Keep each line of the material that includes "agent", and leave out the rest.

▶ **Provided entries**:
──────

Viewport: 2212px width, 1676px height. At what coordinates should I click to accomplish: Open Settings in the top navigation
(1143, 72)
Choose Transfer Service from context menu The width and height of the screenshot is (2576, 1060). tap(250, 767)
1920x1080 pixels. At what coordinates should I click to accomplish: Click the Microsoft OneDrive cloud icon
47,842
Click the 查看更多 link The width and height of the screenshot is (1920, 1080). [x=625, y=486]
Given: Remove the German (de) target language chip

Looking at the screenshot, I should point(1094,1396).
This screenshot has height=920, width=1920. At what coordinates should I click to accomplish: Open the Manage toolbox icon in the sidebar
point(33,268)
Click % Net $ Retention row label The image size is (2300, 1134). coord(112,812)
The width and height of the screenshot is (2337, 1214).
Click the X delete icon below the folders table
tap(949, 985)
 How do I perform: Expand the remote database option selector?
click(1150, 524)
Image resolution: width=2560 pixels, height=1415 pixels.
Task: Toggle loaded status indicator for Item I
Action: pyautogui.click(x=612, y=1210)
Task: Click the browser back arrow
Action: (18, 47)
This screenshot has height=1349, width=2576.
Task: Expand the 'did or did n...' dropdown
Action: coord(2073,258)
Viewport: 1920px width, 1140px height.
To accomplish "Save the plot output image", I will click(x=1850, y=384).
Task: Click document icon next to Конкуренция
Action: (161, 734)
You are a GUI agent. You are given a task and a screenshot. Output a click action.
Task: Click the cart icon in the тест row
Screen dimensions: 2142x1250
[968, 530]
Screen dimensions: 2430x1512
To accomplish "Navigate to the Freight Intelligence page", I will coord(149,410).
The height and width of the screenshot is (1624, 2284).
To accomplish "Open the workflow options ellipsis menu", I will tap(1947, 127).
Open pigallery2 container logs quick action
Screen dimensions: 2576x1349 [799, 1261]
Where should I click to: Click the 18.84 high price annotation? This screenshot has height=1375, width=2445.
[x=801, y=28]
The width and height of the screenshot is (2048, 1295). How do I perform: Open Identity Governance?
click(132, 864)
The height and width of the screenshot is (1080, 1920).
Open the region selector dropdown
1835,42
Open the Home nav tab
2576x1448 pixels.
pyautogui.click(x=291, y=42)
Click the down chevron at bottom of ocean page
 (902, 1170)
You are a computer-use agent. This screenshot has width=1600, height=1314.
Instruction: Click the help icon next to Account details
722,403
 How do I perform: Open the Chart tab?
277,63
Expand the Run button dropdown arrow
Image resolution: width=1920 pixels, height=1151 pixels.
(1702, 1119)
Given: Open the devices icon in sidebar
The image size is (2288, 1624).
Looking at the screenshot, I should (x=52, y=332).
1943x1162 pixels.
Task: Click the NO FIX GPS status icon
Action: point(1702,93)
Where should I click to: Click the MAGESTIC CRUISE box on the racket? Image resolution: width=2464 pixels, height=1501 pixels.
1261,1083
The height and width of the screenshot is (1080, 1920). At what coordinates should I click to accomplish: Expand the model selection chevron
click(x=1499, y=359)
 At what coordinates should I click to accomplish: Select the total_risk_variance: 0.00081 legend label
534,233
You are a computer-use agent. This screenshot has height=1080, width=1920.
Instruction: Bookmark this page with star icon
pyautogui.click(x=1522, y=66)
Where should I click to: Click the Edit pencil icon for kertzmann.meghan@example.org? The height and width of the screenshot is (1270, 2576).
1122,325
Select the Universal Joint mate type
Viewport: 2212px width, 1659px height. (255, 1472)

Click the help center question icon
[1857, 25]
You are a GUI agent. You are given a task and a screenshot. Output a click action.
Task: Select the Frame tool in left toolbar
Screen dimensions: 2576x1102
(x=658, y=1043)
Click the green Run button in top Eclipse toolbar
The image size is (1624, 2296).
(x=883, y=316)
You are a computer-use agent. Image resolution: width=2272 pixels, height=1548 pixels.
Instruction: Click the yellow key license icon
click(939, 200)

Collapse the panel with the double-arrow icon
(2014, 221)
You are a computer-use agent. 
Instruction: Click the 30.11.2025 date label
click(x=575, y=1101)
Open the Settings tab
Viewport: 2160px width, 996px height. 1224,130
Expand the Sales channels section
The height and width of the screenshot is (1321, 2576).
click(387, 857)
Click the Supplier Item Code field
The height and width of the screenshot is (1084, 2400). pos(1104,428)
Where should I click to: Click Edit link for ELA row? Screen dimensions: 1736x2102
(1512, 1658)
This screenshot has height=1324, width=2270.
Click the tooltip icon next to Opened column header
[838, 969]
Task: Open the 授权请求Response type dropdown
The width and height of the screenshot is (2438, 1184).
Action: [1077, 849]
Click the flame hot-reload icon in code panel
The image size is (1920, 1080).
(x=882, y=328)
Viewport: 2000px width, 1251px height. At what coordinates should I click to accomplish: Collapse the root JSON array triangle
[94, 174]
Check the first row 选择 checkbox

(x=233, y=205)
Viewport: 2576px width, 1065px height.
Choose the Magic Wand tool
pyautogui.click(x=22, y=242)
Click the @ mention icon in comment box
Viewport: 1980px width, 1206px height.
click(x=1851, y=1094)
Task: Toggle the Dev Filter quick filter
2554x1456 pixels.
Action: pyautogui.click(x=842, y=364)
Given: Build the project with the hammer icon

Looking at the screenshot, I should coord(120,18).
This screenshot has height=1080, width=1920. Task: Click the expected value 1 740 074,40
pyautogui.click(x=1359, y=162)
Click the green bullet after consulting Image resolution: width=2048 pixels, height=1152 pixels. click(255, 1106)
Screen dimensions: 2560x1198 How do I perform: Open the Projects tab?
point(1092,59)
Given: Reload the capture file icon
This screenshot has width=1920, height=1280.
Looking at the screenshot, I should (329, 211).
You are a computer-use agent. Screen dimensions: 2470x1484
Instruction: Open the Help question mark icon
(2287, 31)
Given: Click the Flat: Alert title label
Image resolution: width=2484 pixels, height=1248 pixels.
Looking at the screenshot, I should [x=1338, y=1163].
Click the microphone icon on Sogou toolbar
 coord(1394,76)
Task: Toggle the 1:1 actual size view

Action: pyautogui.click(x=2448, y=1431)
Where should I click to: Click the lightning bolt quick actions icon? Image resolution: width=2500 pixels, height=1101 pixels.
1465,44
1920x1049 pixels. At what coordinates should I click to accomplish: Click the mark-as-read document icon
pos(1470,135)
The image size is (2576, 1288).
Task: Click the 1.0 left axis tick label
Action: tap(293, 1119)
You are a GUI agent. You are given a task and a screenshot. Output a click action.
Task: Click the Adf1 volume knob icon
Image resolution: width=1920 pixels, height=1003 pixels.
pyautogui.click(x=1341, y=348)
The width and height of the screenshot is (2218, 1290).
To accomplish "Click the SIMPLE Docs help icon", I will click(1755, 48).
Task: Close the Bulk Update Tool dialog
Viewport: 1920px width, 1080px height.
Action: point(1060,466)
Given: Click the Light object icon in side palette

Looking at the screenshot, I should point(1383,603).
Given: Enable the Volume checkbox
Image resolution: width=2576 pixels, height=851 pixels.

──────

▶ **Response to this exercise**:
You are a GUI agent. You are given a task and a screenshot. Output a click action.
You are a computer-use agent. This screenshot has width=1600, height=1314.
You are a computer-use agent. This screenshot has height=1080, width=1920.
You are a GUI agent. You are given a task and a screenshot. Output a click action.
You are a computer-use agent. Image resolution: width=2272 pixels, height=1548 pixels.
You are a computer-use agent. 
You are a computer-use agent. Screen dimensions: 2470x1484
You are a GUI agent. You are given a task and a screenshot. Output a click action.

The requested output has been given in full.